I graduated from college in 2016, but I’d imagine that had I still been in school when this song was released, it would have made the shortlist of songs to throw on when a party was lacking energy. It’s a party song, the first few notes of which are almost guaranteed to bring the toe taps out. It’s only with the wisdom of the past year can we look back upon that simpler time and find any deeper meaning in a song called “Mask Off” with a repetitive chorus name-dropping commonly-abused drugs, but the rapper’s name is Future, and I do so like to string up the yarn on my proverbial corkboard.
A few college kids went to a party after the Tar Heels beat Duke. This has happened, as far as I can tell, since the Old Well was just the Well. It’s something worth celebrating, certainly; any win over the team from Durham should be reveled in and thoroughly enjoyed. If we’re lucky, we have multiple times to celebrate in a year, and sometimes we have to wait a year to celebrate again.

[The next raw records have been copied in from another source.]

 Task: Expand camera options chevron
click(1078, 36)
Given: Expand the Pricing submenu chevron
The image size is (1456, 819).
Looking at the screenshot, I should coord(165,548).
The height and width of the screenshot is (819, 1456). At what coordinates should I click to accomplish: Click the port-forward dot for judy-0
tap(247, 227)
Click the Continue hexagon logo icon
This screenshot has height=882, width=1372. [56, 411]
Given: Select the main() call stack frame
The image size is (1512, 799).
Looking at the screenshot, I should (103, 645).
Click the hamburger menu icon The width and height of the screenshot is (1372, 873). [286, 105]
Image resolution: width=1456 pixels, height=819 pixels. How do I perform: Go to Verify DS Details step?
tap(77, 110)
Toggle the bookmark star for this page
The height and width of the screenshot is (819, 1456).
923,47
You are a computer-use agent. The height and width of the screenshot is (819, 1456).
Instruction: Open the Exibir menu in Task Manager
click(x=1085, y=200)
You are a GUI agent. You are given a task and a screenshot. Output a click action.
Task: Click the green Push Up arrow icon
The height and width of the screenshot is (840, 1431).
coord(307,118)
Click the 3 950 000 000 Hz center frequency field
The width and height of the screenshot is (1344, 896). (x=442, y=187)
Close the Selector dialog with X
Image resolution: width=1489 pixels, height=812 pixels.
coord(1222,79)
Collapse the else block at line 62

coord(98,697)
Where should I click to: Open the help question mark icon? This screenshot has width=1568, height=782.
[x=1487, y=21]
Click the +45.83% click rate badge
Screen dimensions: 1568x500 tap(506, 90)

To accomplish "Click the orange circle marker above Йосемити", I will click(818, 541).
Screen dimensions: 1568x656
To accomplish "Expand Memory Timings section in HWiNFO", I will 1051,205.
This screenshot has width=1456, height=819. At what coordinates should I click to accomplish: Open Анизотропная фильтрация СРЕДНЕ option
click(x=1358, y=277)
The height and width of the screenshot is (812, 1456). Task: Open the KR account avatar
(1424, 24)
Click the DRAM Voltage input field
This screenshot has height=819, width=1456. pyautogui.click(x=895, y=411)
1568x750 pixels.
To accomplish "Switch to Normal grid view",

It never gets any less exciting, regardless of how many recent wins there have been or how the rest of the season looks for either team.
This year has been different, if you’ll pardon my reductionist tendencies. College kids, for the most part, are the same. Far be it from me to clutch my proverbial pearls and look sideways at a college kid for going to a sketchy party; Lord knows I went to parties I probably oughtn’t have in my days at school. I was never a nationally-known collegiate athlete (which is shocking, I’m sure), but I was a college student. I was just lucky that no one was interested in a video of me hanging out with friends when I should have been studying for the next day’s exam.
The nature of popular music is that it turns over rapidly, and shifts with the trends. The lucky artists get to claim a ‘song of the summer,’ but even that stretch of months vanishes in the blink of an eye. It’s ridiculous to reference a hit from 2017 in relation to a completely unrelated event from the year 2021. It’s ridiculous to hope to reconcile anything that happens this year with the things we were accustomed to before the world changed fundamentally.
But here we are. College kids are still college kids, and “Mask Off” still bangs like it did back then.
It’s just the circumstances that are different.